> _Requirement_
Filter the records, keeping every line that has the string "each".

Saved data entries
Segment Open
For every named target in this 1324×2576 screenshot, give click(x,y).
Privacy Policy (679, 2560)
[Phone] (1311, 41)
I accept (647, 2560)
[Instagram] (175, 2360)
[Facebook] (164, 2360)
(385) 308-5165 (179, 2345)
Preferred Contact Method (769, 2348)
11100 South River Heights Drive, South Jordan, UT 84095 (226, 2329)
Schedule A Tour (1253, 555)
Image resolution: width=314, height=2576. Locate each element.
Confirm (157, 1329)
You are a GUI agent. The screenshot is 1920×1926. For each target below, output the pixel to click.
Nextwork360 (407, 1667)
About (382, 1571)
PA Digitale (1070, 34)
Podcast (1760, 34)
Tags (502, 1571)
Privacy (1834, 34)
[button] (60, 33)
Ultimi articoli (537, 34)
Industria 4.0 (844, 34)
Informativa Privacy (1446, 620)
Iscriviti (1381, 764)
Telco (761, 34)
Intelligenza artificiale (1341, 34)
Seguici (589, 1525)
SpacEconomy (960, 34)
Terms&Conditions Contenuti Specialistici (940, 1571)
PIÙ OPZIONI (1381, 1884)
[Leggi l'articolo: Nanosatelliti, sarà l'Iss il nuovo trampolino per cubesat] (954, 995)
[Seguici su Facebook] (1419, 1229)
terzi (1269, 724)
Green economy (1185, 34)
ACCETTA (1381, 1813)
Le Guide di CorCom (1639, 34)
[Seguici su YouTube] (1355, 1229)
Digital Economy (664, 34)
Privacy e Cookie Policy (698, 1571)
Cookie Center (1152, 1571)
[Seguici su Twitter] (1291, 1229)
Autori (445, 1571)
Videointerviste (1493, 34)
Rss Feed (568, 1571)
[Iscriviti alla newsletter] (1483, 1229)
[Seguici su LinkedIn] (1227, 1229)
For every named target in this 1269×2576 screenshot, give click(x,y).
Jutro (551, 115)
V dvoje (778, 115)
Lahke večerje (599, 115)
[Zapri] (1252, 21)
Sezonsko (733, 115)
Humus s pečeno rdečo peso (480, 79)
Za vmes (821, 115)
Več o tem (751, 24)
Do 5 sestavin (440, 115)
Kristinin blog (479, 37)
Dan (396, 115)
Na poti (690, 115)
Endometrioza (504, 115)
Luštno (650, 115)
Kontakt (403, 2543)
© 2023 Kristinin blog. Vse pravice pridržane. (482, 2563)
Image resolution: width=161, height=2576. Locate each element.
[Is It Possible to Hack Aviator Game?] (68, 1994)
Segment Closed
> _Your response_
Image resolution: width=314, height=2576. Locate each element.
You are a GUI agent. The screenshot is 1920×1926. For each target below, output the pixel to click.
Image resolution: width=161, height=2576. Locate each element.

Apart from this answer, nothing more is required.